In other news, I finally got F# to work with Mono on my Linux computers; turns out all that I needed to do is install some libraries.

On C# and properties

I flew out to Seattle again this weekend for afternoon tea with Microsoft's CLR and C++ teams. The C++ developer I met was an interesting fellow, having worked on MSVC++ compiler for over 14 years and other C/C++ compilers for even longer. I've never seen someone so passionate about compilers, especially not for C++, but he seemed to take the challenge of C++ and transform it to pure enjoyment.

At one point during our discussion over Thai food for lunch, we started talking about characteristics that constituted "high-quality code", as well as topics in programming languages. Of course, there was no way I could lie my way out and say that C++ is my favorite language—it's probably among the least favorites—but my mention of C# led to some discussion about why I liked C#. I mentioned that C# was basically "Java done right", since Java is pretty clearly a direct predecessor to C#. Of course, no programming language is perfect, and he probably would have thought I was an opinionated jerk if i had said C# was.

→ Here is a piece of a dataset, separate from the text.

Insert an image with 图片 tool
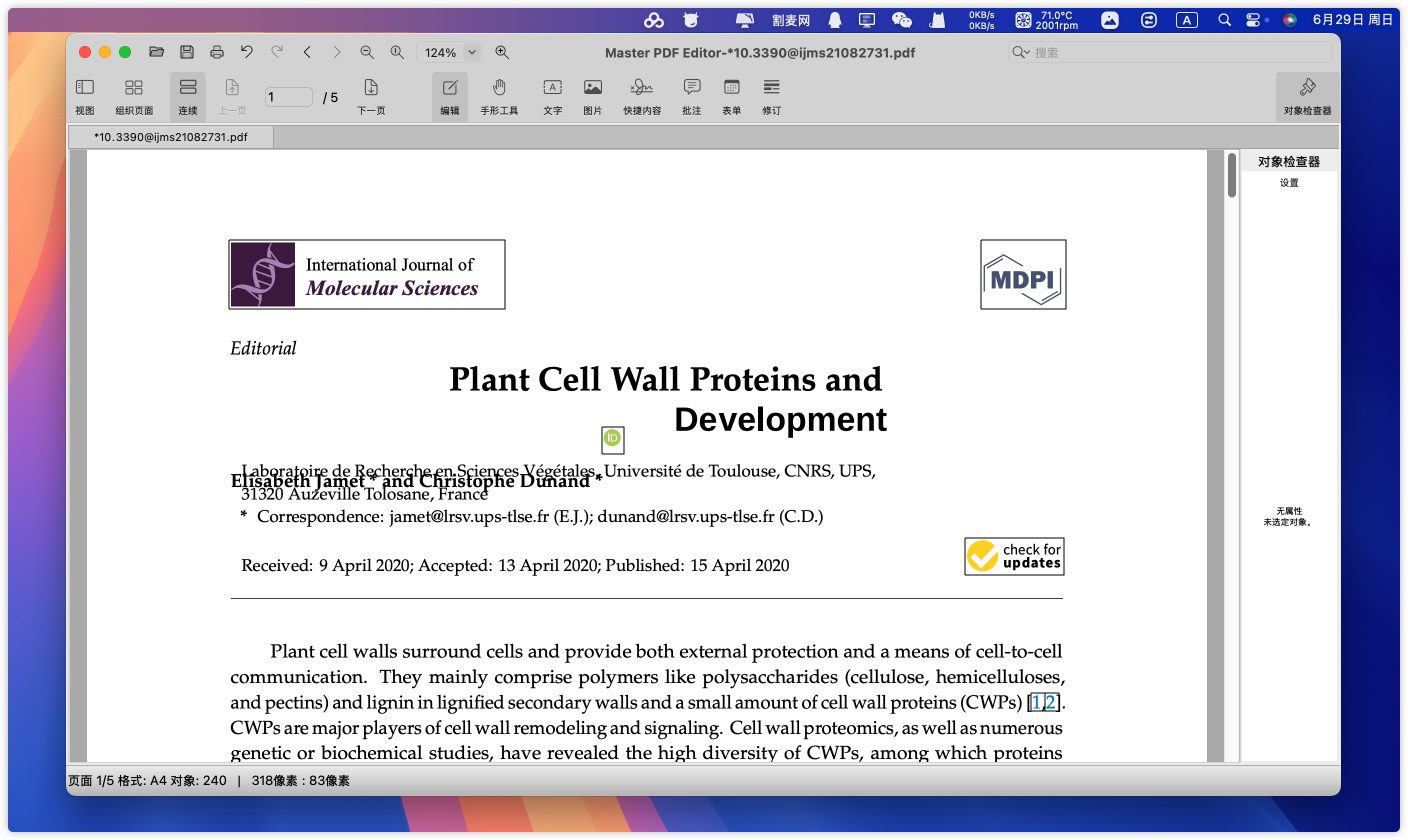Screen dimensions: 1408x840 point(592,95)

Instead I decided to bring up something that I'd been thinking about for the past few days, with our software engineering team to blame. Essentially, I thought that properties should be able to encapsulate private variables properly for maintainers/fellow developers. Obviously they hide private variables and define the interface for designers of other classes, but for the designers of a given class, encapsulation is "broken." The maintainers of the code have two ways to access data (directly through the private variable and through the exposed property), which leads to some unintended problems:

1. Finding references to a variable is separate from finding references to a property. The case where this is necessary is probably rare, at best. This is demonstrated by the popular use of properties that are simply one line get/sets, which is no different than setting the private variable directly. Removing the private path of access would eliminate this problem, which is an irritation to anyone who might use "Find All References" in Visual Studio, as well as any tool that may perform static analysis on C# code.
2. If a property does anything besides a one line get/set, private access to the variable means some code that wasn't executed probably should have been. This was colorfully illustrated in our code in which a property had a multi-page set method (which arguably shouldn't have happened, since properties are supposed to be light). Any single incorrect access to the private variable would meant lots of code feeling lonely and would have resulted in a rebellion that would probably bring the program down.

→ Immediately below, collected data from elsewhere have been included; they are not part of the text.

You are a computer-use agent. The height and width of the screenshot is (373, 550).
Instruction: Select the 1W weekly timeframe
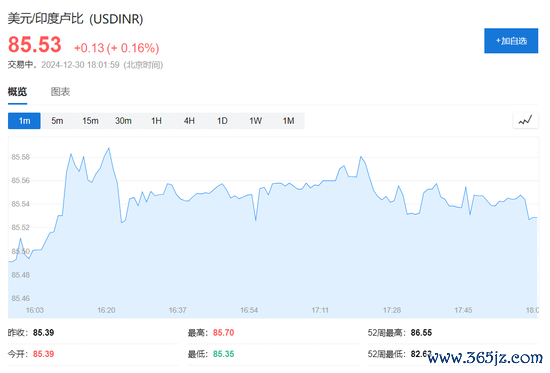[x=255, y=121]
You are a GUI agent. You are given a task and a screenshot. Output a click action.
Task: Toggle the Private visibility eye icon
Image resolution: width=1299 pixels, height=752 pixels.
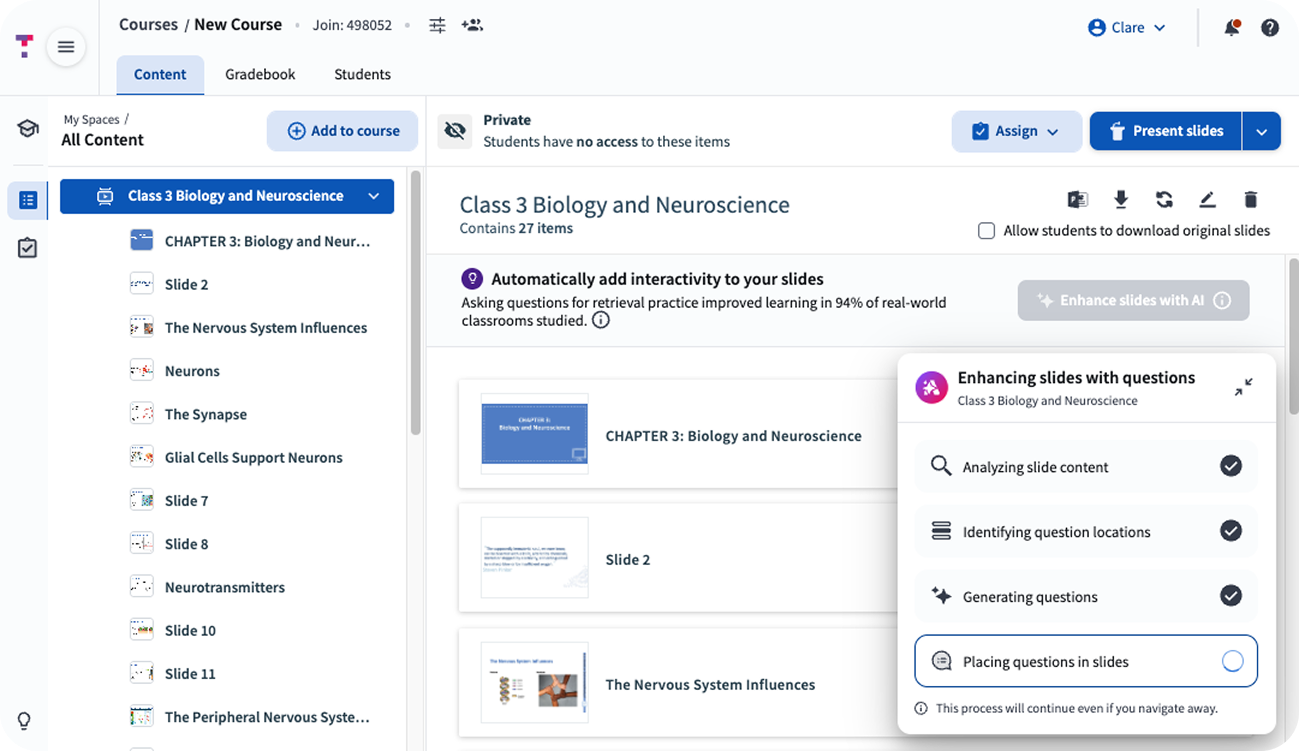(x=456, y=131)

This is a problem that can probably be solved by simply prefixing the private variable with something (like _ or m_), but I can't say I'm a fan of that solution, and it still appears on IntelliSense. I tend to make the capitalization of the first letter the only difference (private members being camelCase and public being PascalCase) and steadfastly believe that prefixes are ugly. Of course, this is probably the only solution without changing C#, so I may have to adopt it in the future, but what fun is not changing C#?

The solution that I suggested that I hadn't completely thought through was for C# properties to be able to embed variables in them. C# properties can only have get/sets inside of them, but consider the following code:

public DateTime Date
{
    DateTime date;
    get { return date; }
    set { date = value; }
}

I think this provides an interesting, additional level of abstraction. If the date variable in the Date property is local to the property, it prevents public access of any kind to it; all access must go through the property. In a sense, you're almost creating a new class to wrap around the data (you can't actually do this in C# since you can't overload the = operator). This means all reference searches would have to be through the property, which fixes both problems I listed above. Although it looks kind of funny, I think it would be a backwards compatible change, since the private variable could theoretically still exist inside or outside the property, depending on the need to access the private variable directly.